----- Supplied material -----

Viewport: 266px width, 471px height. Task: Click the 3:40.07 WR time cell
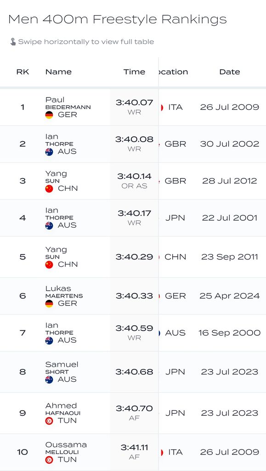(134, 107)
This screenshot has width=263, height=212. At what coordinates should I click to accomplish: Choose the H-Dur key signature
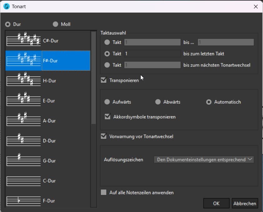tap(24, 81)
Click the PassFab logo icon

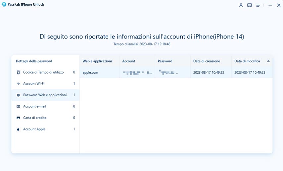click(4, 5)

-----
----- Supplied material -----

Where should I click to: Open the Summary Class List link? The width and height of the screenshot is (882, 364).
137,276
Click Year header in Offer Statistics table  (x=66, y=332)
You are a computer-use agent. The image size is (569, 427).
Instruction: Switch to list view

-----

• What is required:
Rewrite the lines starting at the one containing "Where should I" and ending at the one containing "Instruction: Switch to list view", putting "Enrollment Statistics" in place of "Offer Statistics" and leaving everything else as it is.

• Reply to the exercise:
Where should I click to: Open the Summary Class List link? The width and height of the screenshot is (882, 364).
137,276
Click Year header in Enrollment Statistics table  (x=66, y=332)
You are a computer-use agent. The image size is (569, 427).
Instruction: Switch to list view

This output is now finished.